Andy Calkins of Next Generation Learning and I had a nice exchange worth repeating below.
I wrote Andy:
Here is one thing I’ve discovered about how we create a narrative around schools that is very different than how effective organizations (be that a church, non-profit, hospital, business, government agency, you name it) do it. In organizations that are viewed as effective their narrative is ahead of them, in the future, and forward facing. They use evidence and research to inform that narrative, since it isn’t a public relations activity, but one that must be based on truth or it will be ignored and dismissed.
Schools remain one of the few institutions that bases its entire narrative on the past, on the percentage of students that did this, or parents who think that. The information is not irrelevant, but it isn’t where other organizations base their narrative. Their narrative is about going forward, about why a stakeholder should continue their relationship with the organization, or form one. They would never think of stopping at the data or focusing their narrative primarily on the past. This can all be encapsulated in two simple questions from the perspective of a parent: was my child safe yesterday? That is a research question, and the answer is not irrelevant. But that isn’t where the narrative should be housed. That narrative must answer a different question: Will my child be safe today, and tomorrow, and the next day?
The point of the narrative in effective organizations is to answer that question sufficiently that it inspires action going forward. If it is based on a lie the narrative will quickly be distrusted and the organization will suffer. But if it is based in honesty and truth, which will require evidence, then the inspired action can be said to be well-placed.
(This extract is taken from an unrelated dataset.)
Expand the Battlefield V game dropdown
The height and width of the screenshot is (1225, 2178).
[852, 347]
Accountability in effective organizations is a more formal version of that narrative. Certainly not a participation trophy or a chance at self-congratulations, but a robust opportunity to build trust with the organization’s stakeholders, which is never an easy or simple thing.
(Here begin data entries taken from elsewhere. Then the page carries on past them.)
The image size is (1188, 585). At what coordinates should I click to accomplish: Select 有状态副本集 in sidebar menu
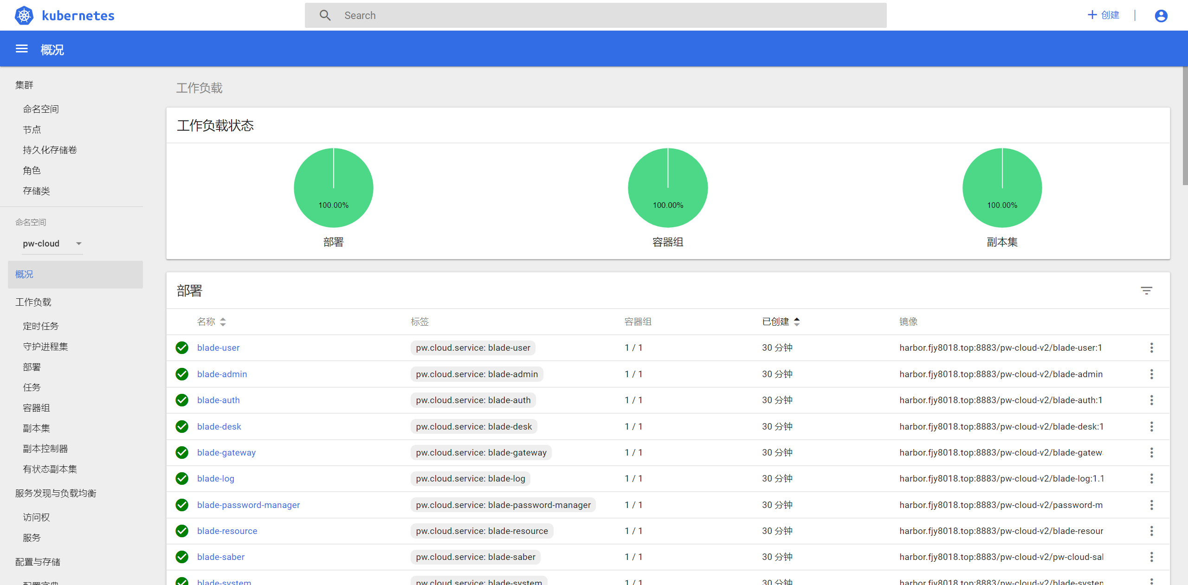tap(50, 469)
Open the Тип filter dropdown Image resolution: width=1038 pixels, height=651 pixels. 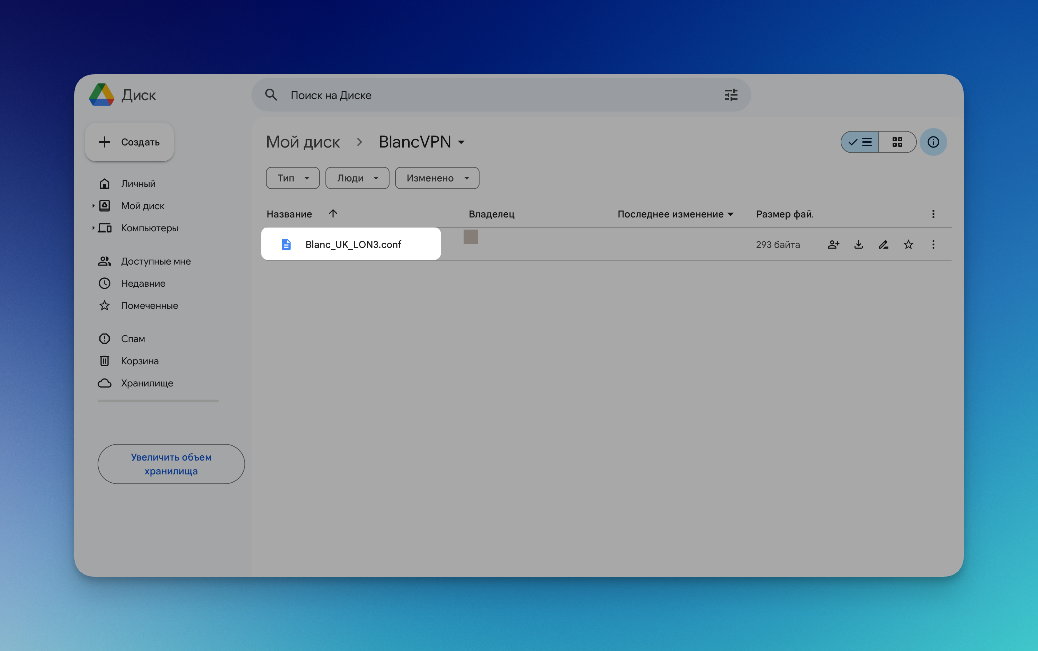coord(293,178)
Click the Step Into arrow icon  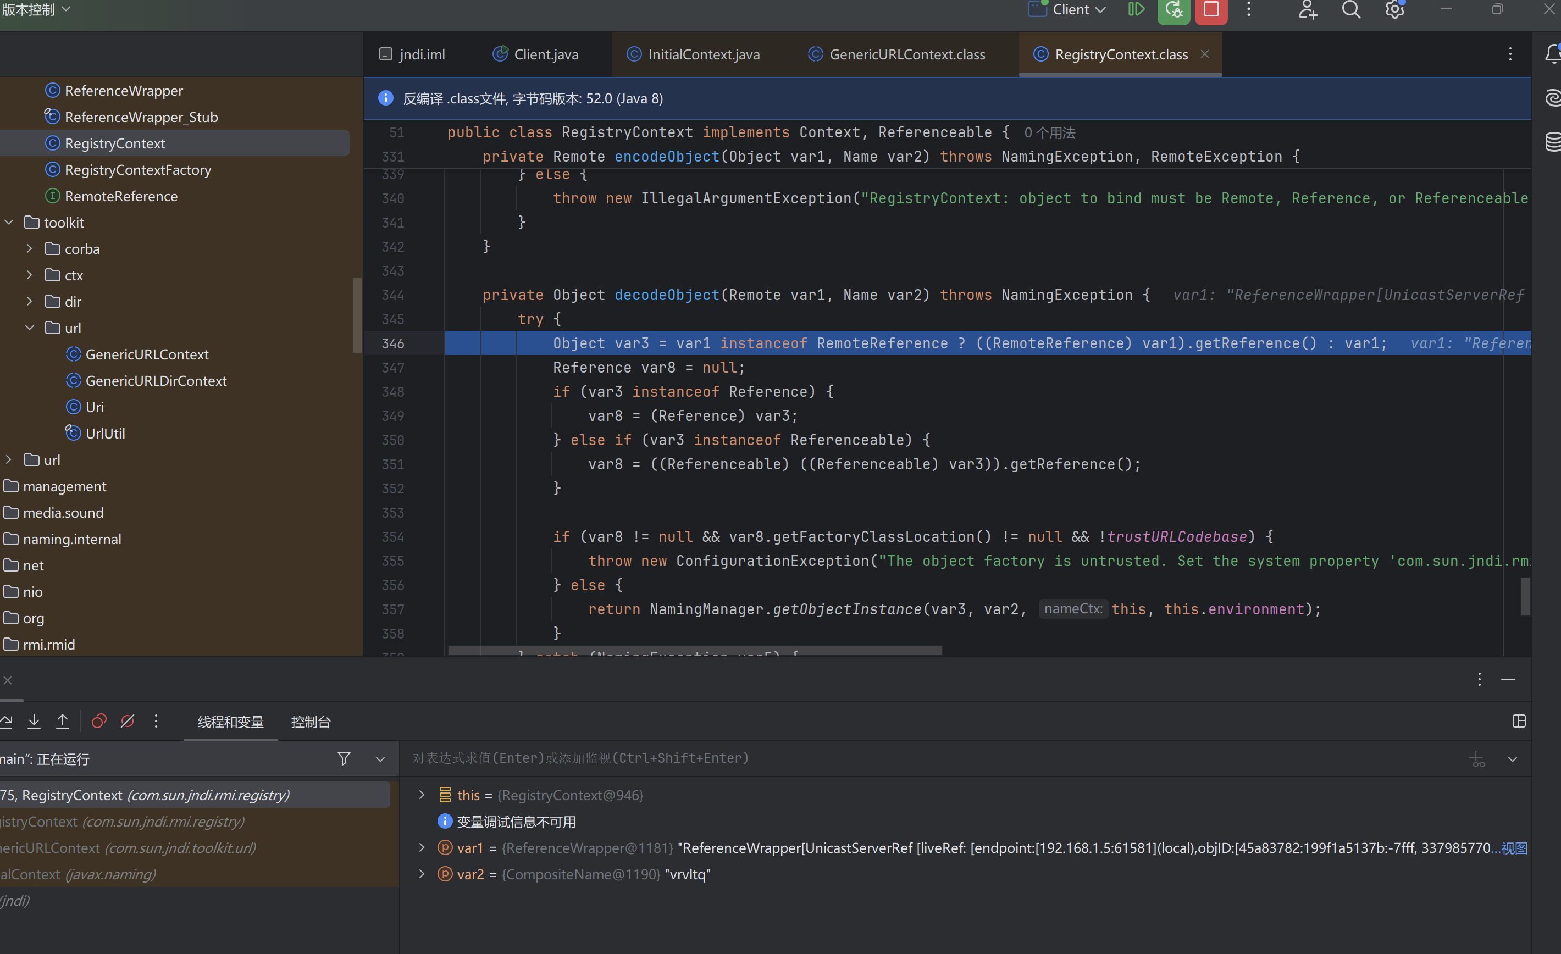(34, 722)
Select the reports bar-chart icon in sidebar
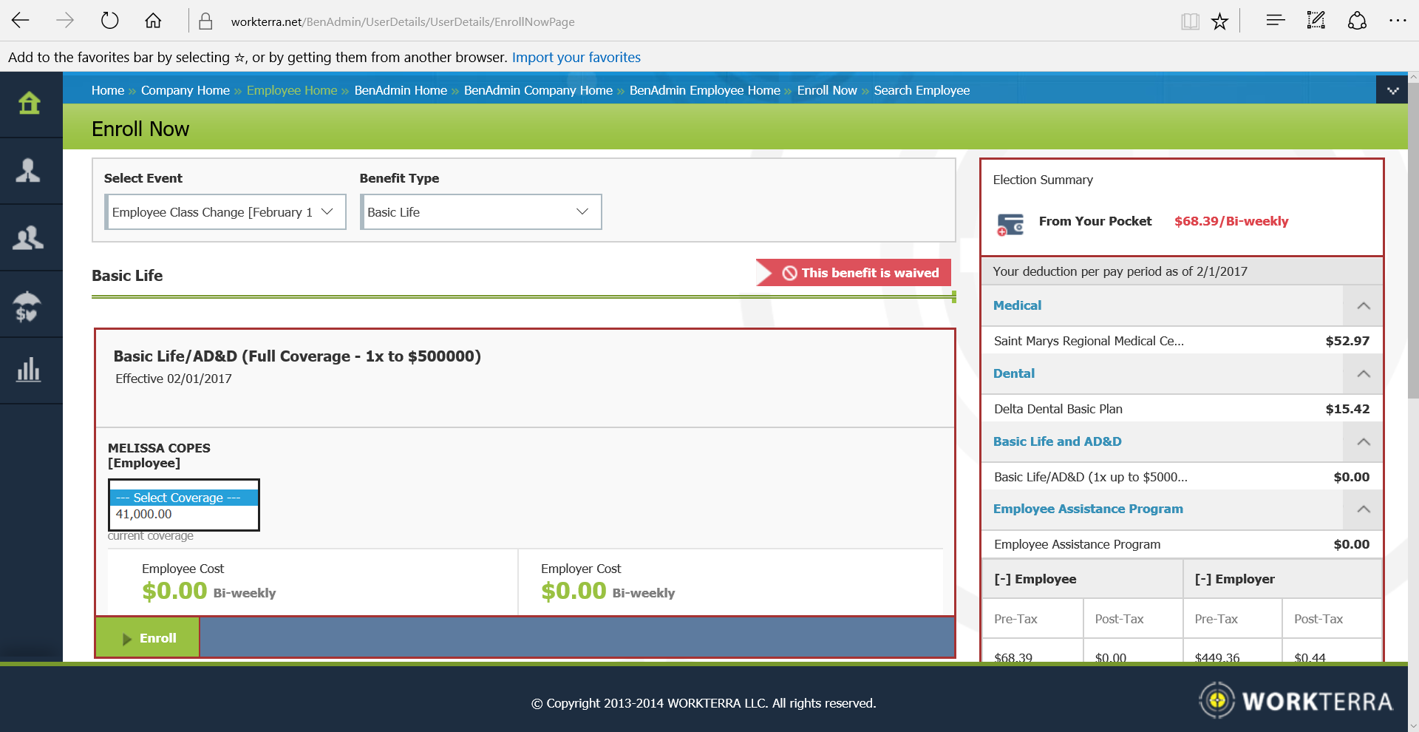 [30, 370]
Andy responded with something I thought was excellent:
RE basing the narrative in the past: YES, and I’d say it’s more endemic than the ways they use testing, evidence and the accountability system.
- It happens on both a personal-narrative level and on a plumbing-and-wiring/systems-dynamics level. Schooling gets rooted in the past because it feels like part of adults’ personally and historically-formed self-perception (parents, educators, policymakers). We adults were all partially formed by our experiences in schools, and – especially those of us with any kind of privilege and power – the whole model seemed to work for us, so why would I think about changing it in any fundamental way? That would feel earth-shaking in ways that many or most people aren’t all that comfortable with.
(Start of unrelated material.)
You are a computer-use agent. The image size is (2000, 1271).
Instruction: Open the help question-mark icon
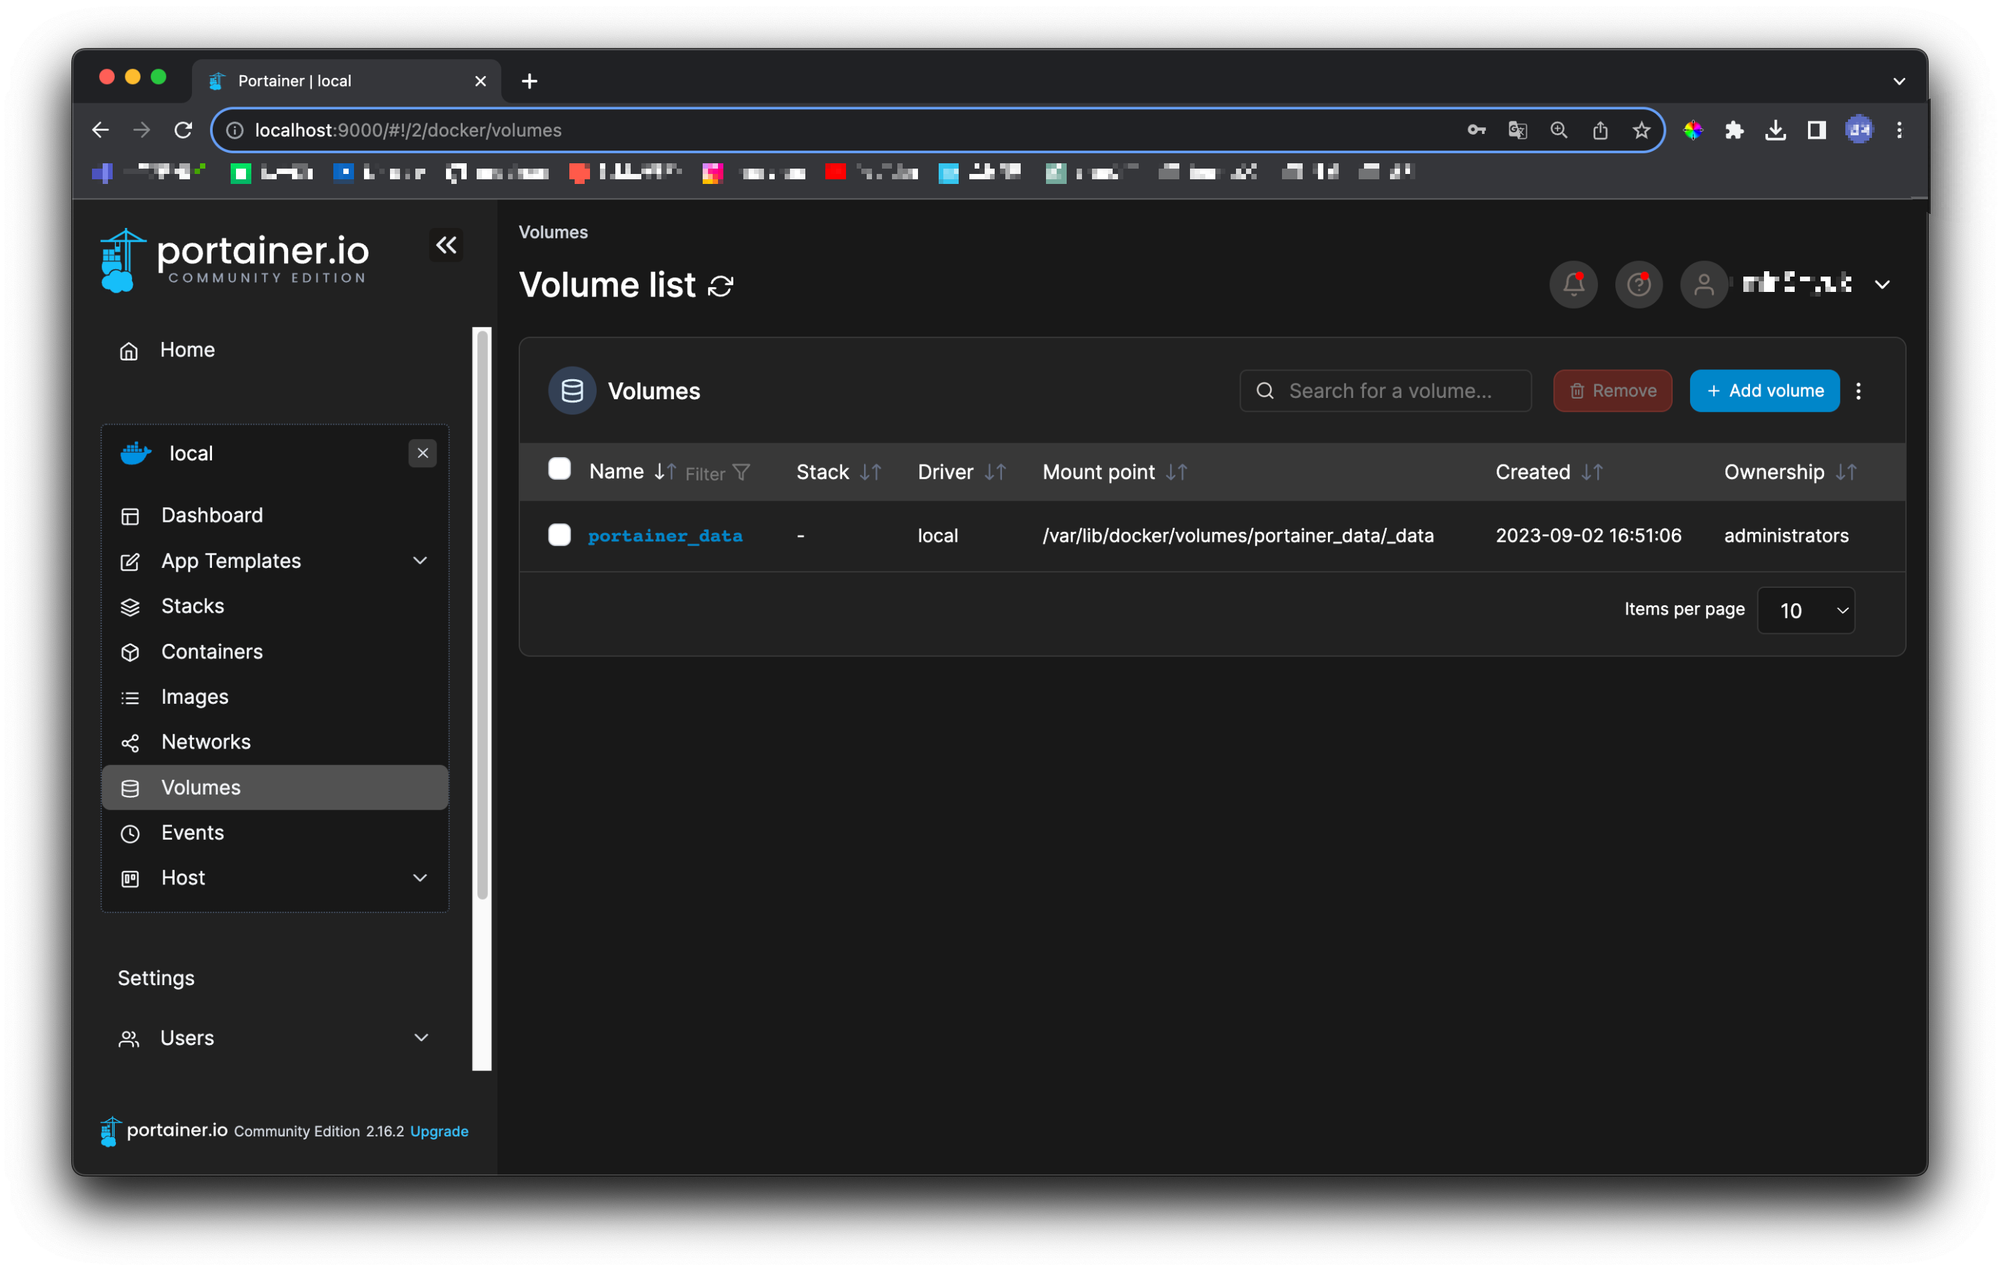[1638, 285]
- Systemically, we’ve had 90 years of policies, regulations, contracts, operating habits, and building design that have made public education an almost miraculously designed exercise in self-reinforcing inertia loops. So much that happens in schools happens that way because it’s locked into the plumbing and wiring and there are advocates with self-interest to protect it. See this recent blog of mine for a glimpse of some districts (part of our Transformation Design research work) that are trying to address that problem: When Humans, Not Systems, Run Schools.
When you write: What a true accountability does is take awareness and ask two powerful questions: do we have the capacity to truly do this work, and if not, how do we build it given the uniqueness of our particular organization? And then include in the narrative the process and progress being made in language that will make sense to the stakeholders that told us it was important….. Our next gen learning educators and policymakers would say “how are you defining ‘this work’?” The whole standards-testing-accountability movement, in a way, was a super clumsy effort to get at the questions you pose, but without any regard to the future-focused lean that the definition of “this work” should take. It became all and only about what we thought we knew how to test, accurately (and, as you say, looking backwards). That became narrow sets of testable standards and poor incentives for ed leaders. And that poisoned so much practice and the learning experiences (and life outcomes) for kids.
Back to John for the conclusion–thanks Andy for a thoughtful exchange.